The passage of time was well displayed by the use of sunlit hues for the dawn. This production also featured numerous handcrafted headpieces and sets of wings that highlighted the nature of the characters that wore them. The costumes themselves established clear distinctions between the warring fairy courts and contributed to the timeless nature of the entire show. From the practices of the elaborate triple wedding to the intricate dénouement, Jillian Brooks' choreography enhanced the emotion of every scene and kept the show lively in otherwise slow moments.
The cast and crew of Thomas Edison High School's production reimagined the classic tale of "A Midsummer Night's Dream" with distinct modernity and exceptional talent.
Lake Braddock Secondary School
In the depths of the forest on a hot summer eve, a fairy giggles in the shadows as a man with the head of a Donkey sings loudly and crudely. Magic is in the air as the fae world and the human world clash in Thomas A. Edison High School's production of A Midsummer Night's Dream.
William Shakespeare's timeless comedy, one that has been around since the 16th century, is set in Athens and follows the mixed-up romance of four young lovers as they attempt to navigate their way through forbidden love and consequential pining. With the "help" from mischievous fairies, true love wins out and in the end a hilarious play within a play greets the lovers on their wedding day.
The cast as a whole showed dedication to each and every role, and came together to deliver a performance that was high spirited and full of comedic value. The technical aspects of the show were intricate and enhanced the performance through added detail.

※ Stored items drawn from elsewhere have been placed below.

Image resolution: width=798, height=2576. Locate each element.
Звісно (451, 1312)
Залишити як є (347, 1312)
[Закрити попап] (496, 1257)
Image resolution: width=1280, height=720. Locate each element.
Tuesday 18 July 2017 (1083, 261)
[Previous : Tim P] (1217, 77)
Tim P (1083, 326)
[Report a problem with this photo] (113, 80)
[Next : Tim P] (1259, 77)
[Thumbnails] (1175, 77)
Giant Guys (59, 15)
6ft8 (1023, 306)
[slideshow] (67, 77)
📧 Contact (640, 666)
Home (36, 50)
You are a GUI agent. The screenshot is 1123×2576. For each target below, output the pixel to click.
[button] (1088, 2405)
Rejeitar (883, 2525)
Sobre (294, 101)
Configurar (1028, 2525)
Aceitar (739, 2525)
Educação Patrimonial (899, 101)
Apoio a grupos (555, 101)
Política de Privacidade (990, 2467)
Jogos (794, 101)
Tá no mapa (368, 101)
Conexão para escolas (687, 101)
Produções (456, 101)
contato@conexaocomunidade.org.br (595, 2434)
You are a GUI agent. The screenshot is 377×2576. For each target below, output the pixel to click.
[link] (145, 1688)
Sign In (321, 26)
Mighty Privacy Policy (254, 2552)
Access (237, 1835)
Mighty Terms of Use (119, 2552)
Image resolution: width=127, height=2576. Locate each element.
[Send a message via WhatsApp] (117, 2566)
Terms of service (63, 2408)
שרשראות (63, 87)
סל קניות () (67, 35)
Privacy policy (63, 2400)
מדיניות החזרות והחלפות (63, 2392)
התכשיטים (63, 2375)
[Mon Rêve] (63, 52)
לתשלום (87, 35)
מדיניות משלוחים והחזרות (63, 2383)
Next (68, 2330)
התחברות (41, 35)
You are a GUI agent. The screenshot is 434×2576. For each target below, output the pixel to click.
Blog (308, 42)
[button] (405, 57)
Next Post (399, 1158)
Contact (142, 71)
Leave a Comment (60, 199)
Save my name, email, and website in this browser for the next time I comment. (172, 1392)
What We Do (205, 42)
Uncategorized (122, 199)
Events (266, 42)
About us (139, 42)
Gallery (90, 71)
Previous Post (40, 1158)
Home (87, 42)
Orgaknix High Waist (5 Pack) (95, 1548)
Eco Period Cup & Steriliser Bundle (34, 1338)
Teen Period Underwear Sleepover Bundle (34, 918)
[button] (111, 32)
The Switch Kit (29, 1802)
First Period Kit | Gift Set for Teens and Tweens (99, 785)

The antics of The Mechanicals (Perry Brown, Alex Savage, Mason Clark, Landen Chanthaphanij, Sean McGavin, and Sam Kaynor) had the audience in fits of laughter throughout the entire show. The group worked well not only as an ensemble, but also as individuals who brought life and special quirks to his or her own character. The Mechanicals had unwavering energy in every scene; there was never a dull moment while they were onstage. The chemistry between the actors was clear, both as their "acting" characters and as their "Pyramus and Thisbe" counterparts.
The decision to have the role of Puck/Robin split between two actors (Amen Adib and Carina Hines) was interesting, and the two worked well with it. The way the actors played off of each other and delivered their lines back and forth was entertaining, and easily allowed them to capture the dynamic of the rascally sprite. Angeline Ignacio, who played Helena, performed in a way that showed she understood her lines and her character, and she captured the audience's attention. Reel Yousif, who performed as Hermia, showed a range of emotions from love to disappointment to anger that allowed the audience to feel her pain as she watched her lover turn away from her.
The detailed and colorful design (Maggie Landis and Jillian Brooks) of the homemade headpieces and wings for the fairies was beautiful and defined the status' of the various characters. The use of feathered quills and rolled up paper helped define the time period and showed attention to detail on the designer's part. The fairies makeup (Jocelyn Gyasiwaah Antwi) was bright and creative. The pinks and blues set the magical creatures apart from the human actors, and each actor was easily distinguishable. The set design (Amédé Karina-Plun and Julia Stonefield) accentuated the depth of the stage and gave the appearance of an Athenian forest with its multiple trees and pillars.
Thomas A. Edison High School's production of A Midsummer Night's Dream was packed with entertainment, and the bright colors and details surrounding the actors fully captured Shakespeare's themes of love and dreaming.